If they daily newspaper in print goes the way of the dinosaur I question if we have in fact suffered any loss. The only thing I would encourage in this day and age is that we never move to all electronic storage and transfer. One EMP burst could wipe out the sum of human knowledge if we allow that to occur.
but I like papers!
Honestly, the newspaper can go the drain as long as the Internet can be counted on with as good or better credibility and either computer screens or some new technology is developed to not wear out a person’s eyes to an extreme. And lest we information professionals forget, not everyone has access to an Internet-accessable computer. Get all those down to an art, and I may just drop my newspaper subscription.
Also, have you ever tried to write on a computer screen with a pen for the crossword? Oh, there are crossword programs out there? Hmm… that kind of sucks if the Internet is even going to replace the ability to write intelligible words on paper.
Oh, this is simoleon101. I’m just checking in at school and am too lazy to sign in.
Concern for the News vs. Concern for the NewsPAPER
There are two, interlocked issues here: One is the demise of the dead tree newspaper. The other is the demise of concern about what’s going on in the world.

* [PROVIDED INFORMATION]
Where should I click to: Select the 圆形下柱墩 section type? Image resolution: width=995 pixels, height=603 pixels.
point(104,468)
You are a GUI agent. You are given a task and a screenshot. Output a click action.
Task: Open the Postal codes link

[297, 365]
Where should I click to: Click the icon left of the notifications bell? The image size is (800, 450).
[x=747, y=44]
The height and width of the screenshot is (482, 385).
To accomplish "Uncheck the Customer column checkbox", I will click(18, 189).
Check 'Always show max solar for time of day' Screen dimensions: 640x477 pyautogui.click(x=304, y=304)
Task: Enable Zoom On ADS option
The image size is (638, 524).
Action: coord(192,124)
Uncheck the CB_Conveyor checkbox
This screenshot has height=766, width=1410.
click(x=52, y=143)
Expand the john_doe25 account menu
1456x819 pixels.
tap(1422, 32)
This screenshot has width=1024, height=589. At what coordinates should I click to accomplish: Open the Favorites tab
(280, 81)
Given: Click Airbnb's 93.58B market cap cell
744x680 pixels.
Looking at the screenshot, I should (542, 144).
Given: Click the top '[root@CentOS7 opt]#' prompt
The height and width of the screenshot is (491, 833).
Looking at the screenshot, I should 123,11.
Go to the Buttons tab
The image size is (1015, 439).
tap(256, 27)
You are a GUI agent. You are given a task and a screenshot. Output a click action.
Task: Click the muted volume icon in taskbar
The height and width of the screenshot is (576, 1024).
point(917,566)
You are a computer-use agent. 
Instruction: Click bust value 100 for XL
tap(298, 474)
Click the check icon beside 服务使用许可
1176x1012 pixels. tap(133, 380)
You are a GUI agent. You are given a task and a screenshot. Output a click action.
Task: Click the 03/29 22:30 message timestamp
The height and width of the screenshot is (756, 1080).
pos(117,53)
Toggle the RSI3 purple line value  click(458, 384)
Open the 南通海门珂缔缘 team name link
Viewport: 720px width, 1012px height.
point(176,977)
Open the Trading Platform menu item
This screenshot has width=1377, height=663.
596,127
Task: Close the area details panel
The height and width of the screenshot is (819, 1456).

* [CHALLENGE 1] In the newspaper discussion, what could one EMP burst do if all storage and transfer became electronic?
* [CHALLENGE 2] Carry the newspaper discussion forward from its last sentence.
The records are separate material and have no connection to the newspaper discussion.

* [EXPECTED OUTPUT 1] It could wipe out the sum of human knowledge.

* [EXPECTED OUTPUT 2]
The newspaper itself is something of an archaic product. Why, for instance, do the publishers insist on delivering a huge paper halfway through the weekend instead of giving me the whole weekend to read it? But it does provide an efficient way to provide a fairly deep knowledge of the state of world events. It’s very hard to read or skim through a comparable amount of information on the screen, even with broadband.
The bigger concern to me is that generations x and y just aren’t interested in the world. It’s not that they don’t read newspapers. It’s that the ‘news’ doesn’t interest them (even when it affects the fate of their country and the world). That’s partly their fault, and partly the fault of newspapers and other news media that get caught up in ‘runaway brides’ and Michael Jackson and other stories that don’t matter and don’t engage their readers’ higher faculties.